A las ocho de la tarde del sábado siguiente me encontraba sentada junto a mi madre en el salón de sesiones de la señorita Carver, estudiando disimuladamente los rostros de los asistentes que se encontraban alrededor de la mesa. Yo había intentado persuadir a mamá de la necesidad de guardar el secreto, para no herir los sentimientos de la señora Veasey, pero no estaba completamente segura de que me hubiera entendido. Observé cómo llegaban los últimos asistentes con la sensación de haber añadido demasiados pisos a mi castillo de naipes.

Como en la ocasión anterior, la señorita Carver quedó atada a su butaca. La señorita Lester cerró las cortinas y nos invitó a unir las manos y a cantar «Guíame, luz de bondad»
[13]
. Cuando se apagaron las luces sentí que la mano de mi madre temblaba en la mía. Ya habíamos acabado prácticamente «El Señor es mi pastor» cuando un débil haz de luz anunció la aparición de Arabella. Los cánticos se apagaron. Oí un crujido de sillas y sentí que las respiraciones se agitaban; pero esta vez la luz permaneció informe, flotando como los fuegos fatuos en el hueco del gabinete.
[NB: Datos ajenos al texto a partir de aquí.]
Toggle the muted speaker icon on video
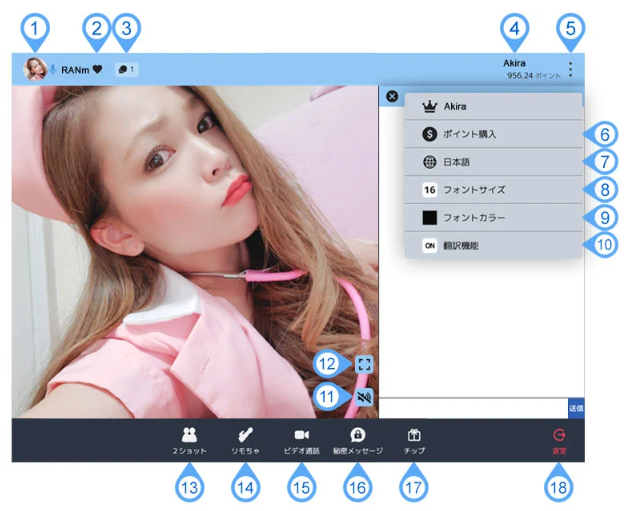 click(364, 398)
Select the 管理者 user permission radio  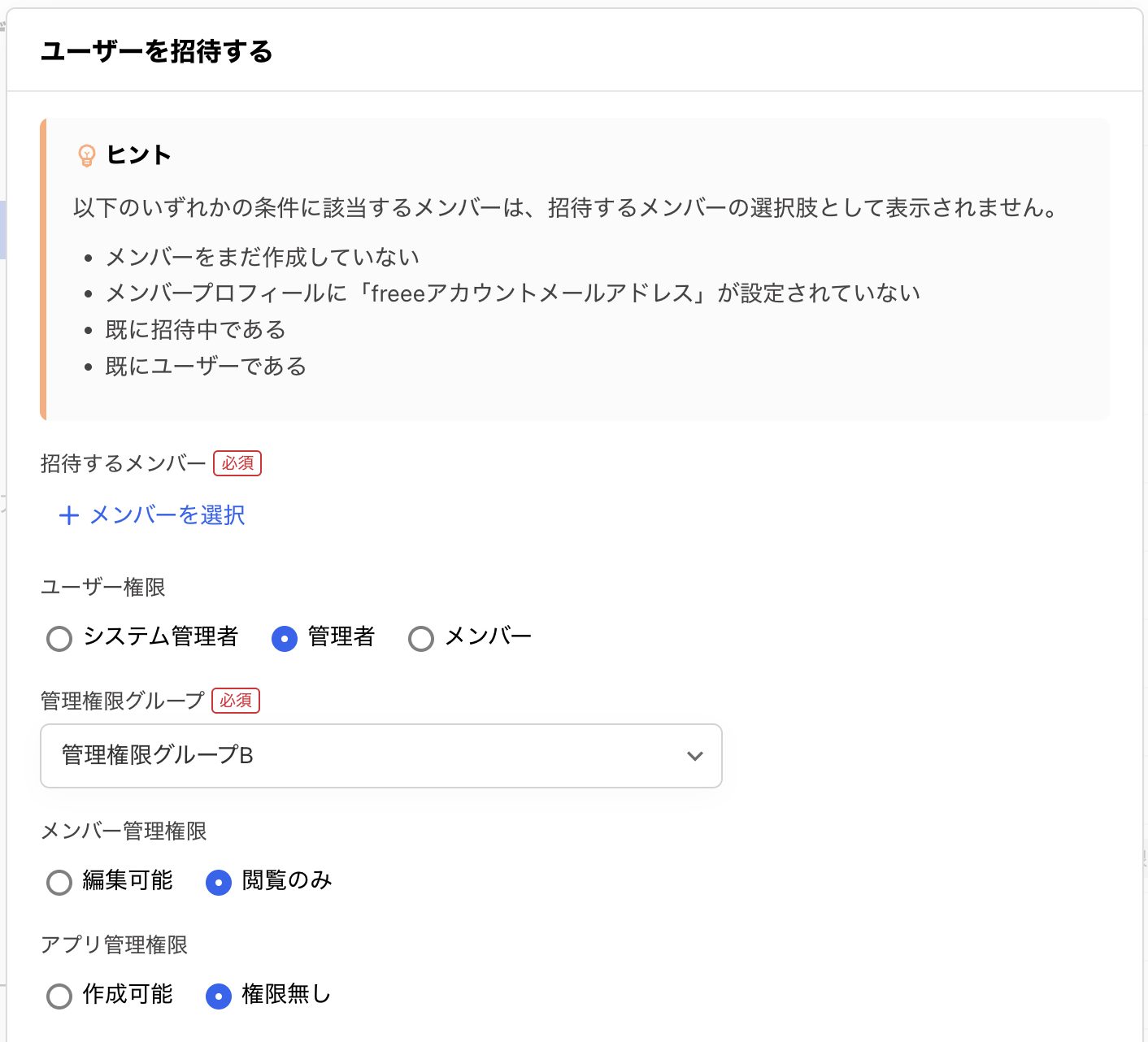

Después de unos breves instantes, comenzó a flotar hacia mí, siguiendo, pensé, la circunferencia de la mesa, aunque en aquella absoluta oscuridad ni siquiera podría haber sabido si las paredes que nos guarecían se habían desvanecido a nuestro alrededor.
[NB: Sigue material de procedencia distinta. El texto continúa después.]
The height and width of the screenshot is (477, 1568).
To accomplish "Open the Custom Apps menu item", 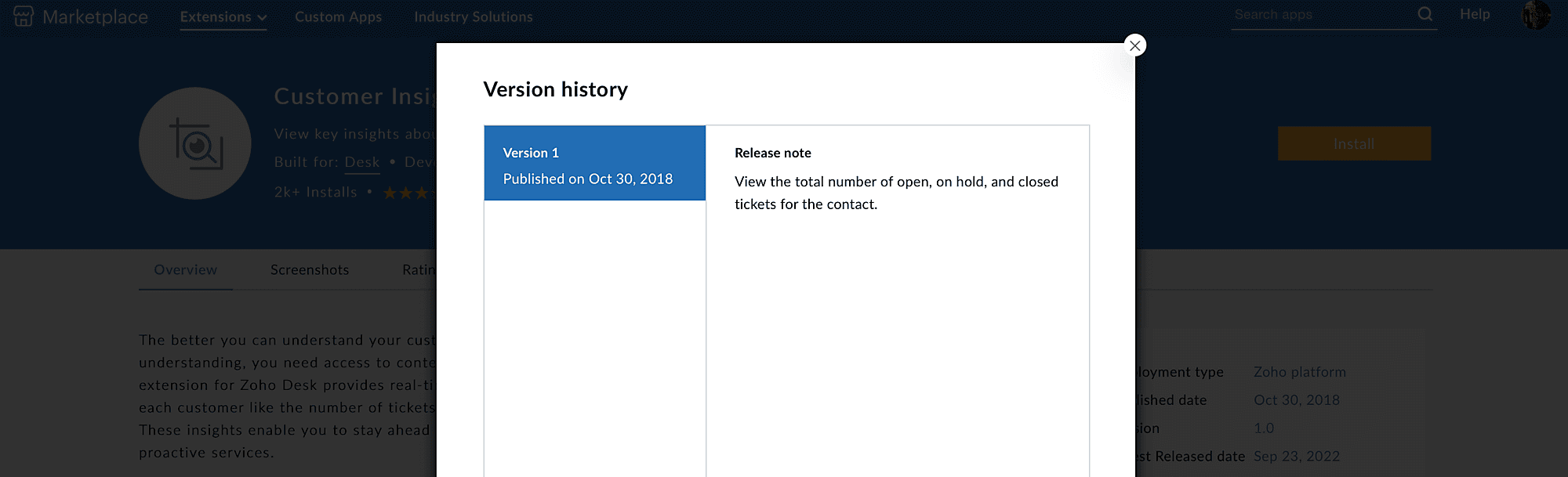I will [338, 17].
Entonces, desde algún lugar, por encima de nosotros, una voz comenzó a cantar con una vocecilla aflautada el himno «Todas aquellas cosas brillantes y maravillosas». Yo le había contado a la señorita Lester todo acerca de las canciones de Alma, pero, aun así, sentí un escalofrío, y la mano de mi madre se sacudió convulsivamente.